完整报错如下
[root@ceph-01 ~]# ceph -s
cluster:
id: c8ae7537-8693-40df-8943-733f82049642
health: HEALTH_WARN
2 daemons have recently crashed
services:
mon: 3 daemons, quorum ceph-01,ceph-02,ceph-03 (age 24m)
mgr: ceph-03(active, since 2d), standbys: ceph-02, ceph-01
mds: cephfs-abcdocker:1 cephfs:1 i4tfs:1 {cephfs-abcdocker:0=ceph-02=up:active,cephfs:0=ceph-03=up:active,i4tfs:0=ceph-01=up:active}
osd: 5 osds: 5 up (since 24m), 5 in (since 116m)
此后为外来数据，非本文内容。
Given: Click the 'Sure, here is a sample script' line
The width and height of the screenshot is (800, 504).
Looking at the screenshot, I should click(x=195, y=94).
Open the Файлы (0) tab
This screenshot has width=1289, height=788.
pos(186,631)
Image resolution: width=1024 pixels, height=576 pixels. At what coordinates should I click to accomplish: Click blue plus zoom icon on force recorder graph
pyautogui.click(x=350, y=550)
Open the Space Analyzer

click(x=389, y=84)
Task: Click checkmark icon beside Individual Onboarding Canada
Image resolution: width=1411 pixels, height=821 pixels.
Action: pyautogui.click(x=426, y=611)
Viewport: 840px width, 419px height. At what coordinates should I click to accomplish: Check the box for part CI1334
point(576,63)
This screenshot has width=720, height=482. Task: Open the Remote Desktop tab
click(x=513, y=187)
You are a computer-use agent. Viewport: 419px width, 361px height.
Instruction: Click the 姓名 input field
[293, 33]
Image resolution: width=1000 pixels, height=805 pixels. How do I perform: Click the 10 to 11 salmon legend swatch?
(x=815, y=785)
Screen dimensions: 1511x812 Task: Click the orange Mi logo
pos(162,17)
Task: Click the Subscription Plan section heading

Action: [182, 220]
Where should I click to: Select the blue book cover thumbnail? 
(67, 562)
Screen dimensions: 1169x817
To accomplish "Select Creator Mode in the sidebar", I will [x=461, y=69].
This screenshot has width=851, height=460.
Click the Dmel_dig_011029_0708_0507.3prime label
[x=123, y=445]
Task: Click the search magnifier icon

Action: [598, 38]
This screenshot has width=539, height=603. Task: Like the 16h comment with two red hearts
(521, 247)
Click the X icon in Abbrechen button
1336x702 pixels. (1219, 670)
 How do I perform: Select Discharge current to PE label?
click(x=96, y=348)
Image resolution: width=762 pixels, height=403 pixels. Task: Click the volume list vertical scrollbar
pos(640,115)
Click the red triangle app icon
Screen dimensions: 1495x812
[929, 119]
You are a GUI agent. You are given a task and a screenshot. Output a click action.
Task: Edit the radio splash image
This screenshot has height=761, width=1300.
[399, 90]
rgw: 2 daemons active (ceph-01, ceph-02)
task status:
data:
pools: 19 pools, 880 pgs
objects: 10.99k objects, 40 GiB
usage: 126 GiB used, 154 GiB / 280 GiB avail
pgs: 880 active+clean
io:
client: 67 KiB/s rd, 2.0 KiB/s wr, 67 op/s rd, 45 op/s wr
[root@ceph-01 ~]# ceph -s
cluster:
id: c8ae7537-8693-40df-8943-733f82049642
health: HEALTH_WARN
2 daemons have recently crashed
services:
mon: 3 daemons, quorum ceph-01,ceph-02,ceph-03 (age 25m)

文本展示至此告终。